The Editor: ‘F1 welcomes women as fans. Now it needs them as drivers’

“Only the FIA could get caught up in such a sexism row”

Joe Dunn

Our sport doesn’t half make life difficult for itself. After a mammoth Formula 1 season that culminated in a gruelling three-race schedule, where teams were sleepwalking through time zones, everyone could have done with some much-needed downtime.

No such luck. No sooner had Max Verstappen and Red Bull celebrated a truly extraordinary title-winning year than the FIA announced it was launching a preliminary investigation into the conduct of two of racing’s most high-profile personalities – Mercedes boss Toto Wolff and his wife Susie Wolff, the long-time women-in-motor-sport campaigner and boss of the female-only F1 Academy. The inquiry hinged on a media report that the married couple had leaked confidential information to each other resulting in complaints from other F1 team bosses, the full details of which quickly became academic.

Because as most readers will now know that investigation was abandoned after two days, presumably through lack of evidence – and in the face of all nine other F1 teams displaying a rare united front in issuing identical statements saying that they had not made any official complaints. It was a truly farcical end to the season – especially since it came on the eve of the FIA’s big annual back-slapping end-of-season awards jamboree.
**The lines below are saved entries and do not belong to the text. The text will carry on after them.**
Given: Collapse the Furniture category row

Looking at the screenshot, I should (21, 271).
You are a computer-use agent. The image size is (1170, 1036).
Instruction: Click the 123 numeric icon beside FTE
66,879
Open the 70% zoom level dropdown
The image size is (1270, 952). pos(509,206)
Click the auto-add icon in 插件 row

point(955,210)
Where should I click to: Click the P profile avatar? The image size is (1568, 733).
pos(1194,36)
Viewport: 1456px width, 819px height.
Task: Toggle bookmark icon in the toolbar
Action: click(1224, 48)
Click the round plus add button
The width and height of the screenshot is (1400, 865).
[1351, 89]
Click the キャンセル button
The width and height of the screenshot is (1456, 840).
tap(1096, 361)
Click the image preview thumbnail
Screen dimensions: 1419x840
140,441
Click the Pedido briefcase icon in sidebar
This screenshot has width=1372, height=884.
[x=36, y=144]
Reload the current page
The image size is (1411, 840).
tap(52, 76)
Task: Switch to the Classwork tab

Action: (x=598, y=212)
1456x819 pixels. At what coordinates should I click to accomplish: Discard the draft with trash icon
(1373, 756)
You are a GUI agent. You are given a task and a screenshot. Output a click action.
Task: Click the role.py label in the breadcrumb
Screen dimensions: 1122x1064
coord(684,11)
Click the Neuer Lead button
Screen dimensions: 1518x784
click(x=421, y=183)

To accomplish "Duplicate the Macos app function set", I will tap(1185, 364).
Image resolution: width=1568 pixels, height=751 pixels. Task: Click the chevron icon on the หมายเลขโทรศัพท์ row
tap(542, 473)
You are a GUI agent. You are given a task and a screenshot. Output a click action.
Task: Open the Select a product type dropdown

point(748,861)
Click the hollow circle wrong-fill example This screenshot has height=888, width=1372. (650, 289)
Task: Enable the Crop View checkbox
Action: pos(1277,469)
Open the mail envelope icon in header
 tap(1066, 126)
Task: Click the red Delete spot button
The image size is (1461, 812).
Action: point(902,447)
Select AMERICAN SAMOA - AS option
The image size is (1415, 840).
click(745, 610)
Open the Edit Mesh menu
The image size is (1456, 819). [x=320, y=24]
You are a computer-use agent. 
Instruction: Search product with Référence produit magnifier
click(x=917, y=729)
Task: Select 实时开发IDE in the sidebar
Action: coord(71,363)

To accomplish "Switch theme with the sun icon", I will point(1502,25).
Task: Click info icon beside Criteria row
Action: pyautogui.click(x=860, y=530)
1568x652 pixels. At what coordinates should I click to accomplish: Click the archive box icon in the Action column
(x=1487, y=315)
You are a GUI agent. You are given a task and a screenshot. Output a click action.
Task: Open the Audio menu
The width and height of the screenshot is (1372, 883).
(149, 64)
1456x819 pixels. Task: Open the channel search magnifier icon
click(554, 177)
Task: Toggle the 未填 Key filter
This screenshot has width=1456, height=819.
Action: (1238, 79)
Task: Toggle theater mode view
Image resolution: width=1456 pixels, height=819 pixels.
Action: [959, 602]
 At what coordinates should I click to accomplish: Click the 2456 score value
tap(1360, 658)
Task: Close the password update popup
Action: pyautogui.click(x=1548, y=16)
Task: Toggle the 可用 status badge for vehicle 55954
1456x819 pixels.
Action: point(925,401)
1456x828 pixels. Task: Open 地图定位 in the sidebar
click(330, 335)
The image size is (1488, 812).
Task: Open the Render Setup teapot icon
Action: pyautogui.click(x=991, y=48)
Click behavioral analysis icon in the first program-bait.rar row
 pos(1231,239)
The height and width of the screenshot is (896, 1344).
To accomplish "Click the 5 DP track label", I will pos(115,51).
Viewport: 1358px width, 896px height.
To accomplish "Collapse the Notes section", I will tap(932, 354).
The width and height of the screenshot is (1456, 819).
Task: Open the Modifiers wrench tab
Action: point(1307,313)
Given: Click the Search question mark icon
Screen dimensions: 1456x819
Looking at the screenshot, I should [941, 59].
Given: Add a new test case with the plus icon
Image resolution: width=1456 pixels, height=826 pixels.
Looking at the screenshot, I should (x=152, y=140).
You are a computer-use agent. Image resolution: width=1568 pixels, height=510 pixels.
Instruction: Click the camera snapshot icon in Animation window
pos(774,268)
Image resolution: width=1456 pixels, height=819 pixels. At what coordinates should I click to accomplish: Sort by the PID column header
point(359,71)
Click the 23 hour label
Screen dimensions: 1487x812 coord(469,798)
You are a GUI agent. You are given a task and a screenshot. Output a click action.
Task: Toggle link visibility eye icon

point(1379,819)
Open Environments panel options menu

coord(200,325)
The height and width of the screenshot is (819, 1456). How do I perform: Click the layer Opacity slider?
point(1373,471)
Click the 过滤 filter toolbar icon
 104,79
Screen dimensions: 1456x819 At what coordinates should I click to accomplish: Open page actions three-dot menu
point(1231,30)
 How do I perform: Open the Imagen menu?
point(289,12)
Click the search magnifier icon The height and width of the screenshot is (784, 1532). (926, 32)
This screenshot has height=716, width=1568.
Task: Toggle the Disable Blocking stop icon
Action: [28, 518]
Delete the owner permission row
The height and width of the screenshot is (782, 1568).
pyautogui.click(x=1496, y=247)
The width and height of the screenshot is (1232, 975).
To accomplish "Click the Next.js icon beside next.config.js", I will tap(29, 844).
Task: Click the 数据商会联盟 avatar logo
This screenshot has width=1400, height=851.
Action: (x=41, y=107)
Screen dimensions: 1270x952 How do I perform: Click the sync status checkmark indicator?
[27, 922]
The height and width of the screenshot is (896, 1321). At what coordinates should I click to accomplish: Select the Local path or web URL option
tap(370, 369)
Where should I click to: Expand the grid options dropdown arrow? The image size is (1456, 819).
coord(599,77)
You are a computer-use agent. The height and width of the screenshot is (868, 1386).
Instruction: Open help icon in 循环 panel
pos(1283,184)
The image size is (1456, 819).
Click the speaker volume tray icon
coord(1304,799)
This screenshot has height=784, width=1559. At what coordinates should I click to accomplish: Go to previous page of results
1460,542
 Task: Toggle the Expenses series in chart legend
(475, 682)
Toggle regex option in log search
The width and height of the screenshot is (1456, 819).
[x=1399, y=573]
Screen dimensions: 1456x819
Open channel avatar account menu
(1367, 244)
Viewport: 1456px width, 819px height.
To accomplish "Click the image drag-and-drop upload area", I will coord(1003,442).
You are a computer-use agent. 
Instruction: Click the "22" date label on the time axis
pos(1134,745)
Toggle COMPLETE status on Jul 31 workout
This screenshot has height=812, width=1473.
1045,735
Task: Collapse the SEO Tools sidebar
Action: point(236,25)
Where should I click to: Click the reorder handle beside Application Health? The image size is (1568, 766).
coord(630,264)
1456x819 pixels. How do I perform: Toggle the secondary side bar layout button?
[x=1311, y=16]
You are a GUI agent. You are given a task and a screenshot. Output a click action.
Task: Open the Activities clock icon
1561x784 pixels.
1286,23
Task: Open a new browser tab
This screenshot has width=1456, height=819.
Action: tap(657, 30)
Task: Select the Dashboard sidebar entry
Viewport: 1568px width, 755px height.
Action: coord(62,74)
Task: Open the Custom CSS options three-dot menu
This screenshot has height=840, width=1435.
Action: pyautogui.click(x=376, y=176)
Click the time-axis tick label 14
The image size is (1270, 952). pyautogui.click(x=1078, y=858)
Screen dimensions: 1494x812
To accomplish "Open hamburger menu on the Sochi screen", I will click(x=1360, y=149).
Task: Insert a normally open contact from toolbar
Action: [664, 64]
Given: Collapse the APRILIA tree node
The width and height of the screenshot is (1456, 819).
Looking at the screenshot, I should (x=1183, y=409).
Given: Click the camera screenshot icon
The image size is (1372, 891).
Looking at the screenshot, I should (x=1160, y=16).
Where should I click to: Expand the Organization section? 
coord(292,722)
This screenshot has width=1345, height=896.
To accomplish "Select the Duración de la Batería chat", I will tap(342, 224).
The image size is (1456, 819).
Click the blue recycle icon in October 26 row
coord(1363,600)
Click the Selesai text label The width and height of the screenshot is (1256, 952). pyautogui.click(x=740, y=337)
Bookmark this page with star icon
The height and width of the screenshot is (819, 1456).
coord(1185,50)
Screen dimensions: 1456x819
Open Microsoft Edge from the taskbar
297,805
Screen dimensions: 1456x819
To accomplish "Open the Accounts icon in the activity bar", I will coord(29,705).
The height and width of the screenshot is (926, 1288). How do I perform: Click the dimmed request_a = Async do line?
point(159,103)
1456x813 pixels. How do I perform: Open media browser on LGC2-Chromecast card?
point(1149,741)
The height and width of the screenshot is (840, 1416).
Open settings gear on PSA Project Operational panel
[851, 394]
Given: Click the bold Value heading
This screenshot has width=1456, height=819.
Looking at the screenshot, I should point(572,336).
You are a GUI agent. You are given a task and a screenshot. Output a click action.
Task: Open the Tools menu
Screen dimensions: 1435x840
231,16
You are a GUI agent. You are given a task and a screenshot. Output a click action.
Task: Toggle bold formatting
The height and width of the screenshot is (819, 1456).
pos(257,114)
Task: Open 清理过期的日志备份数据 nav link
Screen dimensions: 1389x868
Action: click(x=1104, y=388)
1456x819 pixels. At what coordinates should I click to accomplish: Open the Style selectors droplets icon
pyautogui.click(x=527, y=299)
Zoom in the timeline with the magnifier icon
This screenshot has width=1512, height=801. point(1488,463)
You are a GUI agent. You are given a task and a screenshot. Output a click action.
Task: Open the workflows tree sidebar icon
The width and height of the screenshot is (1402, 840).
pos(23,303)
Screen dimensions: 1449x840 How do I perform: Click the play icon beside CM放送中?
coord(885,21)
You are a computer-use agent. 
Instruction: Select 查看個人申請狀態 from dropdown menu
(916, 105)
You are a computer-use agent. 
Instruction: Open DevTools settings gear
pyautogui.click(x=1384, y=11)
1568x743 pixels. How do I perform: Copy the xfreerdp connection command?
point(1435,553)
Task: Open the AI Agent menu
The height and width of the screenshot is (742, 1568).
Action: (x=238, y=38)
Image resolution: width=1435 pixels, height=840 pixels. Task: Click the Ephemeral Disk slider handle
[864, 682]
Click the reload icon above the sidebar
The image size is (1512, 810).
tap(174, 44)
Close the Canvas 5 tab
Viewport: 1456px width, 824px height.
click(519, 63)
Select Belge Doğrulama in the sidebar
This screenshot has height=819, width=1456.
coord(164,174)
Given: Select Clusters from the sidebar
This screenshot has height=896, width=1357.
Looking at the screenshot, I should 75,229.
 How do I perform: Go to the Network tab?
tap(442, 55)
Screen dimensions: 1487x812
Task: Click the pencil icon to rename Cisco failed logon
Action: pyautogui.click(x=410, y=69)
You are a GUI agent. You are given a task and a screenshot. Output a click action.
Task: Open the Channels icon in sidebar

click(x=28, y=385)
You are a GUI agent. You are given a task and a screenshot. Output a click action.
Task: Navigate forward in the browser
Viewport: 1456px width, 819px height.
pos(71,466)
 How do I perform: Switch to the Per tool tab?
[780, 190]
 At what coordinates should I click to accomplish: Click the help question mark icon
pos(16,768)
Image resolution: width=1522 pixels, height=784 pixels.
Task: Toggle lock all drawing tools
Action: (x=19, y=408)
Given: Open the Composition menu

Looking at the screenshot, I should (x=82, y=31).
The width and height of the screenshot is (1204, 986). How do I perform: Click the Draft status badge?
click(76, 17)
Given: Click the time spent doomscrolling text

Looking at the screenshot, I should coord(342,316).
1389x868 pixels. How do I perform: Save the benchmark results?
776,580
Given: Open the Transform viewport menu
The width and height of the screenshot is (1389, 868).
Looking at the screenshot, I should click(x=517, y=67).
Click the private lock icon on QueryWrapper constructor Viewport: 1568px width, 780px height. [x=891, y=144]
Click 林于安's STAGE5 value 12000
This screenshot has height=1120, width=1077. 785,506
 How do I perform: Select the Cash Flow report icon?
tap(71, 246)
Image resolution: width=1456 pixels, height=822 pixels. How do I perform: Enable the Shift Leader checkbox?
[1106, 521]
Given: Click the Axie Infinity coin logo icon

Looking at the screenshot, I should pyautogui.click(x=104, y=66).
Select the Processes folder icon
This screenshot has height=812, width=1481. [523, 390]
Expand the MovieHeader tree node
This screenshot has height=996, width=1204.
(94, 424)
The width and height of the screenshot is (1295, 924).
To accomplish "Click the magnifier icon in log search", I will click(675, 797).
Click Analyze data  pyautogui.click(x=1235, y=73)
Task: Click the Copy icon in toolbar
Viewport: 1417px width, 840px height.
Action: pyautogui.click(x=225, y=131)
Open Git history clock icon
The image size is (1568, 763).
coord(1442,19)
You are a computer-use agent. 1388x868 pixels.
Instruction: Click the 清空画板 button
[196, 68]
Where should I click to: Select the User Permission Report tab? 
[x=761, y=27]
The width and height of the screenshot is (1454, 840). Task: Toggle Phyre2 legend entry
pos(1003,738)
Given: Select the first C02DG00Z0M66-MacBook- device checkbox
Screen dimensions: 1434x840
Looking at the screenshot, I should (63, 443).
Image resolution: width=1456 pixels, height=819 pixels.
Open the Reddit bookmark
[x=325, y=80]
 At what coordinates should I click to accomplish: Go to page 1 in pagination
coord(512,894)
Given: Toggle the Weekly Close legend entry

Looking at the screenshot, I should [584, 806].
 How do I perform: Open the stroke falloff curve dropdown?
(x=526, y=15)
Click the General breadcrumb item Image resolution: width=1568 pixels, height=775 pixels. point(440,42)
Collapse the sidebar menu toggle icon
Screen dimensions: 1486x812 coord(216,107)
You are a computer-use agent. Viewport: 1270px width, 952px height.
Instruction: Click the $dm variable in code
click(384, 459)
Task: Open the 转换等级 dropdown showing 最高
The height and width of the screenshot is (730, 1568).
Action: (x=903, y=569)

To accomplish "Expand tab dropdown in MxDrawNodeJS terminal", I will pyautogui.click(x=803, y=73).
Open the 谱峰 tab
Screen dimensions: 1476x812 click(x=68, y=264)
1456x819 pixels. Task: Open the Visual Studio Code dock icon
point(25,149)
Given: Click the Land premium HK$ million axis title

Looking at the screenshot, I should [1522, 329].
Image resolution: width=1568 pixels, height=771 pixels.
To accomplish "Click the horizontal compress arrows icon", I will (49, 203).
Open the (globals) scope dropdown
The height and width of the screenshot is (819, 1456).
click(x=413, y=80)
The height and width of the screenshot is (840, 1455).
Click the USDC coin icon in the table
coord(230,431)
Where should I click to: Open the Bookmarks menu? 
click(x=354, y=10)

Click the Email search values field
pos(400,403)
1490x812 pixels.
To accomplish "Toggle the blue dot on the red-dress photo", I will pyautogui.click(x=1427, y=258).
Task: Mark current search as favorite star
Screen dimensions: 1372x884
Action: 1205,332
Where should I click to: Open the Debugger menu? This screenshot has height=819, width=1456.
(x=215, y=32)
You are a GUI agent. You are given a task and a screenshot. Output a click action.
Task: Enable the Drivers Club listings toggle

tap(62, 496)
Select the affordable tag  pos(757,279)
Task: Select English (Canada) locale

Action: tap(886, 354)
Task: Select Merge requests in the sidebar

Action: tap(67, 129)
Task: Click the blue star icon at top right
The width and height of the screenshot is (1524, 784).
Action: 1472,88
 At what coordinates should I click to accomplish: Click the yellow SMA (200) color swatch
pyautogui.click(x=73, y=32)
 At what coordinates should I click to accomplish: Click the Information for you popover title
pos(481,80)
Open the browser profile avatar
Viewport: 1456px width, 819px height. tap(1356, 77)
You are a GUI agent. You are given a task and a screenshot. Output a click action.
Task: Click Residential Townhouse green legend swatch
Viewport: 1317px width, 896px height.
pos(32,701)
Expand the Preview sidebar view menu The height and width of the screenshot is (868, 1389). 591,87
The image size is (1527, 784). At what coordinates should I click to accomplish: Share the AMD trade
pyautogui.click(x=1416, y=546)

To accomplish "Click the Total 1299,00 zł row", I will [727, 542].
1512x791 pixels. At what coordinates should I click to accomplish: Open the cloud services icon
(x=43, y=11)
The story quickly moved on to how the episode could be seen as the latest round in the on-going turf war between FIA president Mohammed Ben Sulayem and the F1 teams and Liberty, still smarting from the president’s involvement in their financial affairs, not to mention his perceived heavy-handedness in attempting to foist an 11th team on the grid.

The Kremlinology of all this is explained masterfully by Mark Hughes in his piece on the subject on our website, which is worth searching out. In fact, it seems the rift is now becoming so wide that there is talk of teams forming a breakaway championship outside the regulatory control of the FIA – something that could become one of the key stories of ’24.

So far, so F1. But what makes this episode so damaging to F1 is the unmistakable whiff of sexism that permeated throughout the whole affair. Susie Wolff called it out. She released a statement saying she was “deeply insulted but sadly unsurprised” by the allegations which seem to be “rooted in intimidatory and misogynistic behaviour, and focused on my marital status rather than my abilities”.

She added that no one from the FIA had contacted her directly about the allegations.

“Only the FIA could get caught up in such a sexism row”

Only the FIA could get caught up in a sexism row with its own champion of women in motor sport. But not only are the ‘optics’ terrible, it also comes at a time when F1 is being left behind by other sports. As I write, the England Women cricket team’s test match in India is leading the sports news with analysts looking forward to the Women’s T20 World Cup next year; it is followed by a story previewing Chelsea Women’s group match in the UEFA Champions League, women’s football no longer only being reported at international level. A few days previously, Guinness announced a sponsorship deal with the England Women rugby team, hailed as “a defining moment for the sport”.

Responsibility for comparative lack of progress must lie at the top, something Lewis Hamilton was in no doubt about when delivering a blistering defence of Wolff. “There is a constant fight to really improve diversity and inclusion within the industry,” he said. “It seems there are certain individuals in the leadership of the FIA that every time we try and make a step forward they are trying to pull us back, and that has to change.”

None of this is helped by the fact that at beginning of the year Ben Sulayem found himself at the centre of a media storm when decade-old comments emerged in which he was quoted as saying he did “not like women who think they are smarter than men, for they are not, in truth”. He and the FIA have since said the comments do not reflect his views and were taken out of context.

Go to a grand prix, or to the Silverstone Festival, read our VSCC column or look up the demographic of the younger Netflix generation fans and you will see gender parity between men and women that is surely one of the most significant changes the sport has seen in a generation. Now look at a photograph of the grandstands and contrast that picture with that of the FIA awards photograph showing all the prize winners from all the championships worldwide: it features one woman among scores of men. It is up to everyone involved in the sport – from regulators to us lowly journalists – to nurture that support and ensure women are welcome as both fans and participants.

Perhaps 2024 can be the year that this truly starts to happen. And who knows maybe one day we will have a women’s world champion crowned by the FIA, not just a champion of women being tarnished by them.

I’ve said before that the Letters page is one of the great joys of this magazine with its mix of erudition, humour and, let’s face it, proud pedantry. This month we’ve had a delightful letter about traditional binding of a year’s copies of Motor Sport, see page 51.

The remarkable thing is that the writer, Ian Dussek, an expert on the HRG marque, and his father have not collected MS from here and there or bought a complete collection but have bought the magazine from Issue 1 in 1924.

Can this be the only “one owner” run of this magazine? We’d love to hear about any other readers who have a similar run from our beginnings 100 years ago. Write to us at the usual address.

In the meantime from all of us here at Motor Sport, a very Happy New Year!